Passage provided |
When management reported earnings in October, they told investors to expect between $82 billion and $82.8 billion in sales for 2020. That's a full $1 billion above what they had estimated in July. It's good news, but achieving even the high end of the new range would only mean 1% revenue growth. Considering year over year sales were down almost 11% in the second quarter, it's understandable if investors see any growth at all as a win.
Analysts expect the recovery to continue. Of 15 analysts covering the company, the average expectation is for $88.7 billion in sales next year. That would be a 7.6% improvement over the latest guidance for 2020. Meeting that upbeat outlook will require growth from several new areas. Of all the groups within the business units, only oncology and interventional solutions -- the company's cardiovascular medical devices -- grew at least 8% in 2019. However, those two units only made up 17% of total sales, not nearly enough to meet the analysts' targets.

Information shown |
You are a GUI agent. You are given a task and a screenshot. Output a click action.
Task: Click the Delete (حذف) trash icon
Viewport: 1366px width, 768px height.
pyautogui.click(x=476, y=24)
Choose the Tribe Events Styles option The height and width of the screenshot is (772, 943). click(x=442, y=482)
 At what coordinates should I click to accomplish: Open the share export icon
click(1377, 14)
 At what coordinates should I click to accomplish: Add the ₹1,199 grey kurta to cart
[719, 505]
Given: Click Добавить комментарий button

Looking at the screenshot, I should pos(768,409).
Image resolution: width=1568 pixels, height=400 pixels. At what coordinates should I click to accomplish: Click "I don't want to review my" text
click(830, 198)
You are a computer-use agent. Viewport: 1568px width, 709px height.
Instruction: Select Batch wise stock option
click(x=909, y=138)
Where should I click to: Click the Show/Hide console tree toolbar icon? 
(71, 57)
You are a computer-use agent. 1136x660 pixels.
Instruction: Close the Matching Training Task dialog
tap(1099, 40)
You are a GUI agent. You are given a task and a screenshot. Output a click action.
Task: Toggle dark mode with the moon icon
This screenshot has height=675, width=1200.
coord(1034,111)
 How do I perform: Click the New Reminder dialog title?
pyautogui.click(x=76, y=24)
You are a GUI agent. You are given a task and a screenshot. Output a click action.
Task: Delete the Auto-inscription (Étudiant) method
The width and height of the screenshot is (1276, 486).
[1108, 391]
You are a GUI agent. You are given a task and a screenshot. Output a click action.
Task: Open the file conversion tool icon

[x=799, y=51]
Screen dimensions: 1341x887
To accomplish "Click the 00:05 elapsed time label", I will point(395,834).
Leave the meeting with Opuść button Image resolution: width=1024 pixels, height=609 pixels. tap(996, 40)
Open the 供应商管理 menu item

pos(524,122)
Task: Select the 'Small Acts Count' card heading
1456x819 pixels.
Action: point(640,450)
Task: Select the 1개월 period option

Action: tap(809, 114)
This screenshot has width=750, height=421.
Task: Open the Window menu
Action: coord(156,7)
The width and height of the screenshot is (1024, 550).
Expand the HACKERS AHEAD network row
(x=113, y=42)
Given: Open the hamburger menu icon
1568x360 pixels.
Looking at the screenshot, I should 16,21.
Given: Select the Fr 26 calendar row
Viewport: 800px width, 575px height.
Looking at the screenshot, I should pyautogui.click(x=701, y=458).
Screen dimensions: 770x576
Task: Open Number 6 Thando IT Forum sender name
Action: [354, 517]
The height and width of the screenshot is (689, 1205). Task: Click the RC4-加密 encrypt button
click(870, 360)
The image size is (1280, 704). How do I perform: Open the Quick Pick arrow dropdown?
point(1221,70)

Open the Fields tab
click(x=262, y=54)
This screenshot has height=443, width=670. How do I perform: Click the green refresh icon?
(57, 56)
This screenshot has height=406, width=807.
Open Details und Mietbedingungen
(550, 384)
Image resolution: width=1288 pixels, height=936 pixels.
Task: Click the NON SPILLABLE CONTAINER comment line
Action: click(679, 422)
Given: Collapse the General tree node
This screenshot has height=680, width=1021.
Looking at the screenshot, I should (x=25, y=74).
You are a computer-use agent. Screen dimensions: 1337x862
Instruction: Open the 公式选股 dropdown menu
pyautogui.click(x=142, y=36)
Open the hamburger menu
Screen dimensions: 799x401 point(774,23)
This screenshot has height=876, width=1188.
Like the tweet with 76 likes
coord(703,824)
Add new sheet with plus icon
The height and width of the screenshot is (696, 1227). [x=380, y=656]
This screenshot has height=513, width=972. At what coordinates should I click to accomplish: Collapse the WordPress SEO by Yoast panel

What is being asked |
Answer these questions from the passage on sales forecasts:
(a) What range of 2020 sales did management give investors in October?
(b) What is the average sales expectation for next year among the analysts covering the company?
(c) What share of total sales did oncology and interventional solutions make up?

Answer space |
(a) Between $82 billion and $82.8 billion.
(b) $88.7 billion.
(c) 17%.